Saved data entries
* * * * * * * * *

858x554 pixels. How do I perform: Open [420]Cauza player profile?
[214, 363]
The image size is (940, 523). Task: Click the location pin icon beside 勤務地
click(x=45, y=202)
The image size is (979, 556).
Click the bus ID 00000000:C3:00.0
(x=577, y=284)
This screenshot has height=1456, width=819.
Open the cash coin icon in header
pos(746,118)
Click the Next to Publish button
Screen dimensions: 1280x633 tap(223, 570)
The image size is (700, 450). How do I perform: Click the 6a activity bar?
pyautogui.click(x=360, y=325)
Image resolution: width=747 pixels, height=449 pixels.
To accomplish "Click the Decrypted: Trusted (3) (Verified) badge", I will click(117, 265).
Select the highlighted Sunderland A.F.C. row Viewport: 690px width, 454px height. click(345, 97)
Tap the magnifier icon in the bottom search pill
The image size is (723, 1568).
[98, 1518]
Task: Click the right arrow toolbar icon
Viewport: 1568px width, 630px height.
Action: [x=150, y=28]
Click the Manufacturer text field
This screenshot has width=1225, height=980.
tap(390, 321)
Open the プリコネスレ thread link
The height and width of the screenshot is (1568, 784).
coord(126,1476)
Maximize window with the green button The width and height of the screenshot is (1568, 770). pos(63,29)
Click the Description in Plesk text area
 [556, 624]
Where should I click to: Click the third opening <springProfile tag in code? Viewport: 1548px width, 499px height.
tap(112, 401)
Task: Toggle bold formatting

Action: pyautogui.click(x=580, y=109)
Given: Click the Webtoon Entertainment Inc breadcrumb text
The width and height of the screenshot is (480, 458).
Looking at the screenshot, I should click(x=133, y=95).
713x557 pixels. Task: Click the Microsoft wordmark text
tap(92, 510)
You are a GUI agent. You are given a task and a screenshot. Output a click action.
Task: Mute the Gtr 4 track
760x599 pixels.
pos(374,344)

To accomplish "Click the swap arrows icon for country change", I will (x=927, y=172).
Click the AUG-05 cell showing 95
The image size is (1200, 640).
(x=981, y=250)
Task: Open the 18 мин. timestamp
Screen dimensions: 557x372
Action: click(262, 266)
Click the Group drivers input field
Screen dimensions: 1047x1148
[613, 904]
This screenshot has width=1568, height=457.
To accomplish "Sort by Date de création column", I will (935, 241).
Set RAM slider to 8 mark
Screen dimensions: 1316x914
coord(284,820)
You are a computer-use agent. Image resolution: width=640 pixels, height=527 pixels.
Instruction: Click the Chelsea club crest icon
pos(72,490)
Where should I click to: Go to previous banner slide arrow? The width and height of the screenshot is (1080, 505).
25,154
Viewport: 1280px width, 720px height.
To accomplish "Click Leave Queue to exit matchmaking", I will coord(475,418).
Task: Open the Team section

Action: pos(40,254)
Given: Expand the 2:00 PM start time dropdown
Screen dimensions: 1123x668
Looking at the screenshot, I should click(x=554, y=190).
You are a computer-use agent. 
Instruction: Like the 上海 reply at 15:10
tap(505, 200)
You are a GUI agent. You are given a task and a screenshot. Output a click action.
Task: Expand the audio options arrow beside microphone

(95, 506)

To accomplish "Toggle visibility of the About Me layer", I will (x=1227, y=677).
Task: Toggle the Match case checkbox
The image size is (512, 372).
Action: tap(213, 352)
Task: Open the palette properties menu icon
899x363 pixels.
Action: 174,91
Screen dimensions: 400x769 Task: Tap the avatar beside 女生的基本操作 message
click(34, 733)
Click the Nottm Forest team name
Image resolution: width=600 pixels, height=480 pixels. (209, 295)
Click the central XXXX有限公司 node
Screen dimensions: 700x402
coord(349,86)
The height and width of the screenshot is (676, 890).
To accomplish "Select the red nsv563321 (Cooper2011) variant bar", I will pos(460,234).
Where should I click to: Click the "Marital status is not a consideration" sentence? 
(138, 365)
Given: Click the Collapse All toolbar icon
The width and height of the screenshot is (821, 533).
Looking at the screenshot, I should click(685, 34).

* * * * * * * * *

REQUIRED ACTION:
Copy the entries above exactly, but only from the line holding "This screenshot has width=1225, height=980." through the line holding "You are a computer-use agent. Image", both included.

ANSWER AREA:
This screenshot has width=1225, height=980.
tap(390, 321)
Open the プリコネスレ thread link
The height and width of the screenshot is (1568, 784).
coord(126,1476)
Maximize window with the green button The width and height of the screenshot is (1568, 770). pos(63,29)
Click the Description in Plesk text area
 [556, 624]
Where should I click to: Click the third opening <springProfile tag in code? Viewport: 1548px width, 499px height.
tap(112, 401)
Task: Toggle bold formatting

Action: pyautogui.click(x=580, y=109)
Given: Click the Webtoon Entertainment Inc breadcrumb text
The width and height of the screenshot is (480, 458).
Looking at the screenshot, I should click(x=133, y=95).
713x557 pixels. Task: Click the Microsoft wordmark text
tap(92, 510)
You are a GUI agent. You are given a task and a screenshot. Output a click action.
Task: Mute the Gtr 4 track
760x599 pixels.
pos(374,344)

To accomplish "Click the swap arrows icon for country change", I will (x=927, y=172).
Click the AUG-05 cell showing 95
The image size is (1200, 640).
(x=981, y=250)
Task: Open the 18 мин. timestamp
Screen dimensions: 557x372
Action: click(262, 266)
Click the Group drivers input field
Screen dimensions: 1047x1148
[613, 904]
This screenshot has width=1568, height=457.
To accomplish "Sort by Date de création column", I will (935, 241).
Set RAM slider to 8 mark
Screen dimensions: 1316x914
coord(284,820)
You are a computer-use agent. Image resolution: width=640 pixels, height=527 pixels.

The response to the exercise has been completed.